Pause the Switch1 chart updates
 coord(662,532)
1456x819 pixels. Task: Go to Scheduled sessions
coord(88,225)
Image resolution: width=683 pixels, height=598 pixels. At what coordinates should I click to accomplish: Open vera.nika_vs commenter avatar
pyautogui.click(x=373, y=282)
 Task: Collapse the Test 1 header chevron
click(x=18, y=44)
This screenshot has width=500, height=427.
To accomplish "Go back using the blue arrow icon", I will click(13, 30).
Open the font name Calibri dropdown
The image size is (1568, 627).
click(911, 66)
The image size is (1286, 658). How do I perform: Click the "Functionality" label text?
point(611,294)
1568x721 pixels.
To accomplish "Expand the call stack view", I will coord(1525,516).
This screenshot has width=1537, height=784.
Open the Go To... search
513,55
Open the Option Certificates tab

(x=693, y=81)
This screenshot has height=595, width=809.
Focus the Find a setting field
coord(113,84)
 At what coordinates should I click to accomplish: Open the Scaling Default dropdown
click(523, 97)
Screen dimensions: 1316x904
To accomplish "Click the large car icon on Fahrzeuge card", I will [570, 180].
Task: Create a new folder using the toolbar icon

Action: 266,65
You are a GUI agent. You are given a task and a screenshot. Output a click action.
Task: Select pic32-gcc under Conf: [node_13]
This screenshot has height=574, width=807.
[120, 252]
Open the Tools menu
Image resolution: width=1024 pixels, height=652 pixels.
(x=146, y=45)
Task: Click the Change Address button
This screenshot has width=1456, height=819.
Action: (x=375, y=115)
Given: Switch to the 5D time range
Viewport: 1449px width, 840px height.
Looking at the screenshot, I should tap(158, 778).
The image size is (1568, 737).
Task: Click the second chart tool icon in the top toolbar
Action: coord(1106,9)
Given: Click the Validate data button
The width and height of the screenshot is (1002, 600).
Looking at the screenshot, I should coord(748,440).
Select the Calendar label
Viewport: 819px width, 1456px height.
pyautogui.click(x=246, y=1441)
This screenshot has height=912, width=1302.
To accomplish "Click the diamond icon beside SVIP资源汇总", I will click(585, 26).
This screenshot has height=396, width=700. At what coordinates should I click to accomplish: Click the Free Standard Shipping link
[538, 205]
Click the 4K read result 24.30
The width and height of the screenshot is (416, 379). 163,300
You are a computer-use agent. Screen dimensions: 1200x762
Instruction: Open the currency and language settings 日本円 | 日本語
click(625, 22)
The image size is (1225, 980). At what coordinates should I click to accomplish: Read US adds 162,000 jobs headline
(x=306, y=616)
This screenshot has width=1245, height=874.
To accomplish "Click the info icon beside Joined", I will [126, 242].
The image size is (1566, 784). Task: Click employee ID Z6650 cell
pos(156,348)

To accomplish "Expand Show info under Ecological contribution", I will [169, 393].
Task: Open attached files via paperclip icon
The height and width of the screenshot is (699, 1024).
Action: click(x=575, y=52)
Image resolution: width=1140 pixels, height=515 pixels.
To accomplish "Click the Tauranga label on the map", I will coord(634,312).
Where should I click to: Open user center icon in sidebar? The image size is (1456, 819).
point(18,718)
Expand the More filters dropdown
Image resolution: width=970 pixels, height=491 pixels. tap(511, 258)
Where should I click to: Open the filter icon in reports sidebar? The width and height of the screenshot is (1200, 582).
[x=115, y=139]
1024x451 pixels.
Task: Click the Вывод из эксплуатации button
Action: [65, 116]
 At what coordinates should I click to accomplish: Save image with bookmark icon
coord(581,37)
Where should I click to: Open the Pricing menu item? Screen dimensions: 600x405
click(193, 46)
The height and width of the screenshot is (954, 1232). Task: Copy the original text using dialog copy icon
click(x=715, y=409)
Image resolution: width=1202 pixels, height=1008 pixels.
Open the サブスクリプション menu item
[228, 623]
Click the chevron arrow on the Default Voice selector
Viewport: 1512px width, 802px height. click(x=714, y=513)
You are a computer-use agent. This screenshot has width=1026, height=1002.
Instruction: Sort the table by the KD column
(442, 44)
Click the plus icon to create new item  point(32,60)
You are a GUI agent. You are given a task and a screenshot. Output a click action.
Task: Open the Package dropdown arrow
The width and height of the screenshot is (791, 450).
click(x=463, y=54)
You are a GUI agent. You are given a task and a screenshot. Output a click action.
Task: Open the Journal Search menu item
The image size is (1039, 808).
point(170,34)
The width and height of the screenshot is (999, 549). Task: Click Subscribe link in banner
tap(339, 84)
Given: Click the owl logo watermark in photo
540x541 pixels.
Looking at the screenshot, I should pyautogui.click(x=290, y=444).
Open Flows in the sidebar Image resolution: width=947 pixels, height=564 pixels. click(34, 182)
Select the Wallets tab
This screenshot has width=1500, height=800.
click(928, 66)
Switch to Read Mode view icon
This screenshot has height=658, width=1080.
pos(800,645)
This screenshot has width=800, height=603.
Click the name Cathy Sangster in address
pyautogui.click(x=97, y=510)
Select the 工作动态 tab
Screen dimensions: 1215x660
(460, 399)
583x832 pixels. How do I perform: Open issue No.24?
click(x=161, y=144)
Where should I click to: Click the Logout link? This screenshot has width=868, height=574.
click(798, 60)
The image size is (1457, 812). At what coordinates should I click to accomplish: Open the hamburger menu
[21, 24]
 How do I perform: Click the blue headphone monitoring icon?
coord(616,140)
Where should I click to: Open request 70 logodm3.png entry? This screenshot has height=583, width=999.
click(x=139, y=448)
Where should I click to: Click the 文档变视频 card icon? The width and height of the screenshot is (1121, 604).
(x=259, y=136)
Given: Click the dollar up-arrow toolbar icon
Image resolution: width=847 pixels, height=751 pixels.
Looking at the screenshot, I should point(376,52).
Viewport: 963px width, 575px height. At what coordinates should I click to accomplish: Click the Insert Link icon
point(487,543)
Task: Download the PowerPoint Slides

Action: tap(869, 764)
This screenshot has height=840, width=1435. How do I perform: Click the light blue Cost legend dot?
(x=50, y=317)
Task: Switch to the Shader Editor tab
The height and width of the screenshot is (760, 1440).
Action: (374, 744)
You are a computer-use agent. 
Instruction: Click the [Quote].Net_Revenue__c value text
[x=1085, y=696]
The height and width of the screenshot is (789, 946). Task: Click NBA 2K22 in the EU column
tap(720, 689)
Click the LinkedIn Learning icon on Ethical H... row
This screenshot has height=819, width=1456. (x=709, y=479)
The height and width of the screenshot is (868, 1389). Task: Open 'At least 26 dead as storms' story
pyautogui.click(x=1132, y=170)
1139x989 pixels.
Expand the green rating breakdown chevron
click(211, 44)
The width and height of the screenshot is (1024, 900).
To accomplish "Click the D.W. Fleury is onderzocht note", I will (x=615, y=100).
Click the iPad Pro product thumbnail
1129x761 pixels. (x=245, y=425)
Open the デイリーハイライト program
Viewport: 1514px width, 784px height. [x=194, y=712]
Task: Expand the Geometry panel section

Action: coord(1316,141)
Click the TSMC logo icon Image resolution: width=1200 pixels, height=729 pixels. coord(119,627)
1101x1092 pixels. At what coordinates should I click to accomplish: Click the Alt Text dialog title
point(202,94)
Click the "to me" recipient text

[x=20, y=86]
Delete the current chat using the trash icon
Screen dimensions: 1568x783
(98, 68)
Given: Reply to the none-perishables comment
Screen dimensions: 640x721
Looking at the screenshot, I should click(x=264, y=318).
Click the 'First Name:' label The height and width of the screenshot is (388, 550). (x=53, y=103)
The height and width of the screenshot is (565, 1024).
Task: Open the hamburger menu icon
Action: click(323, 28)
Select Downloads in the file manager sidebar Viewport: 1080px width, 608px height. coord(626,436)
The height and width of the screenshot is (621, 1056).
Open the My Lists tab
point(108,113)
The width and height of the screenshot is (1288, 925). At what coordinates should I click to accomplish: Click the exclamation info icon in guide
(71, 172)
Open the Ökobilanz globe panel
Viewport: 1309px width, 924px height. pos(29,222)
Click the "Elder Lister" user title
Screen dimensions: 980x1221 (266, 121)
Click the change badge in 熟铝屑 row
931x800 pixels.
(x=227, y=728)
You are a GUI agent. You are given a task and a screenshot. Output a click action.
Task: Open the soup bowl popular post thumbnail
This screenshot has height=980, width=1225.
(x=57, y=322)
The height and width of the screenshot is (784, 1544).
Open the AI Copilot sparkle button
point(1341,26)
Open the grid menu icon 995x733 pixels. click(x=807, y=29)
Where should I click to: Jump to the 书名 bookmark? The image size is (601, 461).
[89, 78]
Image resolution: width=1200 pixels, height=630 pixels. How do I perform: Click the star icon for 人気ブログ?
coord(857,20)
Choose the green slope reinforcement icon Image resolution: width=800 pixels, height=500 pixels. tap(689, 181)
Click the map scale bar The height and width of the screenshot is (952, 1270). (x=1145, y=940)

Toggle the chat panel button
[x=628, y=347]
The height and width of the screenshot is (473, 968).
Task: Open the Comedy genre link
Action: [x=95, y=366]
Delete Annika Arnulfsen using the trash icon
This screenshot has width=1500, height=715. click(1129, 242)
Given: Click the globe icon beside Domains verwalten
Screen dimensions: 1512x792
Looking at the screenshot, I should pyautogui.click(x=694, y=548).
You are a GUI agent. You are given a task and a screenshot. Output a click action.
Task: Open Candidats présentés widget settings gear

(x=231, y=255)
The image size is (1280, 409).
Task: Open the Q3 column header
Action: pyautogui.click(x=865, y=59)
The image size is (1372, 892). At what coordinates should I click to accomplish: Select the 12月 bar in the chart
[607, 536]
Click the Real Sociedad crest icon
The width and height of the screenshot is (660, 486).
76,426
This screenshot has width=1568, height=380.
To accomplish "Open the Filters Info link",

+===+

*What to produce*: Can you copy out the entries above word for word, everything from the line containing "The width and height of the screenshot is (999, 549)." down to the line containing "(x=259, y=136)", including both of those lines?

*Completed exercise*:
The width and height of the screenshot is (999, 549). Task: Click Subscribe link in banner
tap(339, 84)
Given: Click the owl logo watermark in photo
540x541 pixels.
Looking at the screenshot, I should pyautogui.click(x=290, y=444).
Open Flows in the sidebar Image resolution: width=947 pixels, height=564 pixels. click(34, 182)
Select the Wallets tab
This screenshot has width=1500, height=800.
click(928, 66)
Switch to Read Mode view icon
This screenshot has height=658, width=1080.
pos(800,645)
This screenshot has width=800, height=603.
Click the name Cathy Sangster in address
pyautogui.click(x=97, y=510)
Select the 工作动态 tab
Screen dimensions: 1215x660
(460, 399)
583x832 pixels. How do I perform: Open issue No.24?
click(x=161, y=144)
Where should I click to: Click the Logout link? This screenshot has width=868, height=574.
click(798, 60)
The image size is (1457, 812). At what coordinates should I click to accomplish: Open the hamburger menu
[21, 24]
 How do I perform: Click the blue headphone monitoring icon?
coord(616,140)
Where should I click to: Open request 70 logodm3.png entry? This screenshot has height=583, width=999.
click(x=139, y=448)
Where should I click to: Click the 文档变视频 card icon? The width and height of the screenshot is (1121, 604).
(x=259, y=136)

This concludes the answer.